Landlords Must Mitigate Damages (Unless…)

In Austin Hill Country Realty, Inc. v. Palisades Plaza, Inc., 948 S.W.2d 293, 299 (Tex.1997), the Supreme Court of Texas recognized that a commercial landlord has a duty to make reasonable efforts to mitigate damages when the tenant breaches the lease and abandons the property. The rule in Palisades Plaza has since been made a law in a statute : “A landlord has a duty to mitigate damages if a tenant abandons the leased premises in violation of the lease .” Tex. Prop.Code Ann. § 91.006(a). The landlord’s duty to mitigate requires him to use “objectively reasonable efforts” to re-lease the premises to a tenant “suitable under the circumstances.” Palisades Plaza, 948 S.W.2d at 299. If the landlord fails to use reasonable efforts to mitigate damages, his recovery from the tenant is barred to the extent that damages reasonably could have been avoided. Id.

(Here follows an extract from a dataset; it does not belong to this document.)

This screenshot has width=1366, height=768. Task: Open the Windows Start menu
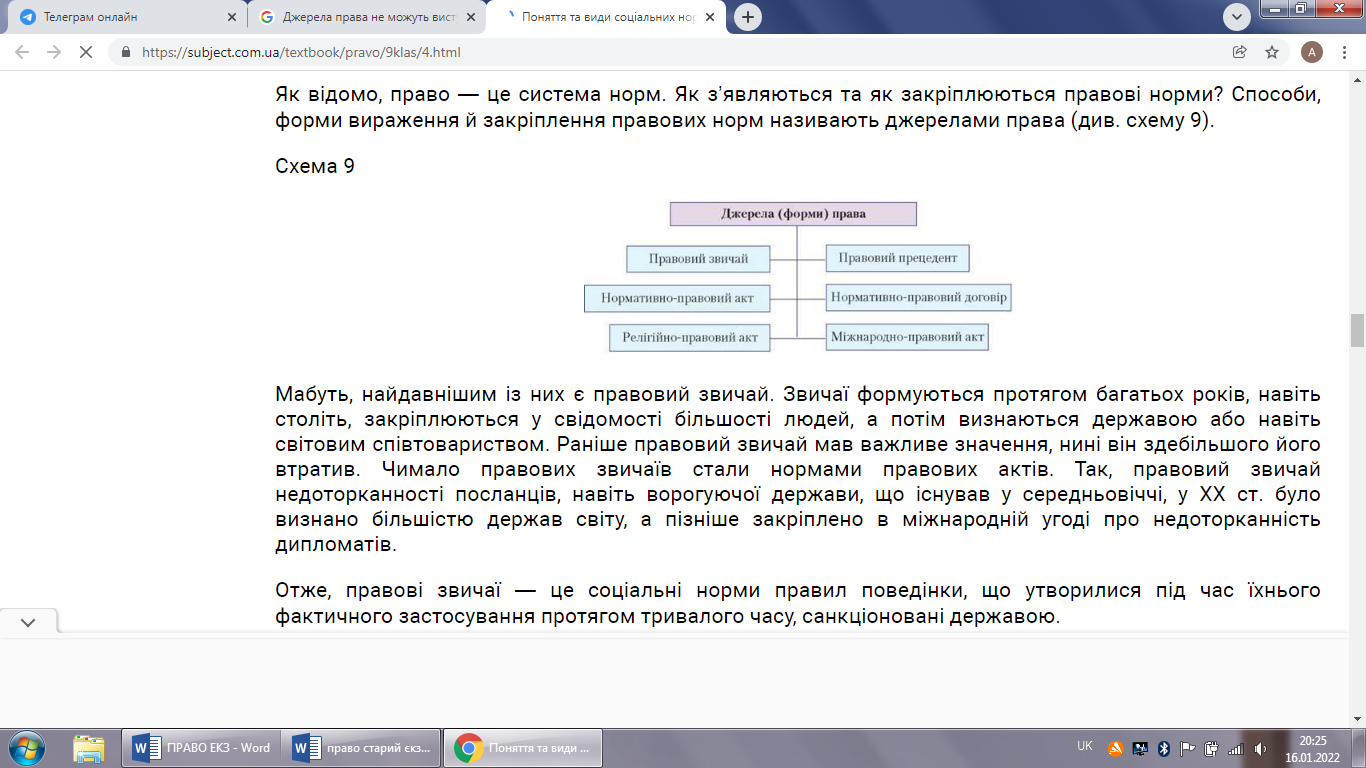26,747
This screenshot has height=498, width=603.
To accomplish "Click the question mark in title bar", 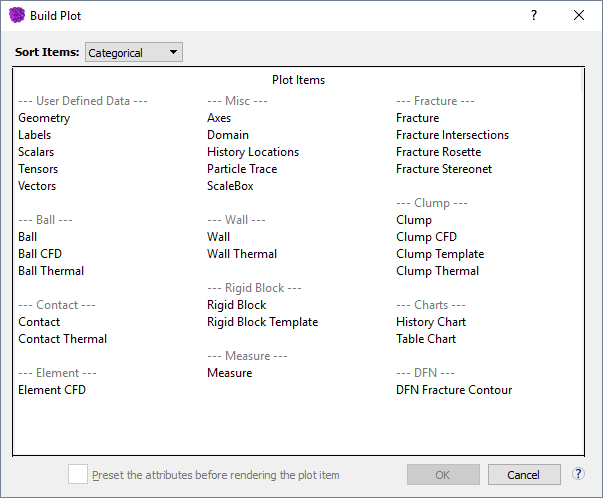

The reasonableness of the landlord’s efforts to avoid damages is an issue for the fact finder. See Hunsucker v. Omega Indus., 659 S.W.2d 692, 698 (Tex.App.-Dallas 1983, no writ) (“issues such as reasonableness and foreseeability are inherently issues for a jury”). The tenant bears the burden of proof to demonstrate that the landlord has failed to mitigate damages and the amount by which the landlord could have reduced his damages. Palisades Plaza, 948 S.W.2d at 299. So you need to make sure you get your facts together and go knock on the door and see if the place was rented out. Get a friendly neighbor to keep an eye out as to how quickly they are moving on cleaning and marketing the property.

However, none of this matters if there is a liquidated damages provision. The lease would control if there is a liquidated damages provision. I had a case where we used it to beat the landlord at their own game.

You need to look at that.

1. Get facts together, did they lease again, (go knock on the door)

2. Tell them they need to mitigate (actions taken to market?)

3. They probably went up on the rents and would don’t get to double dip unless there is a liquidated damages provision.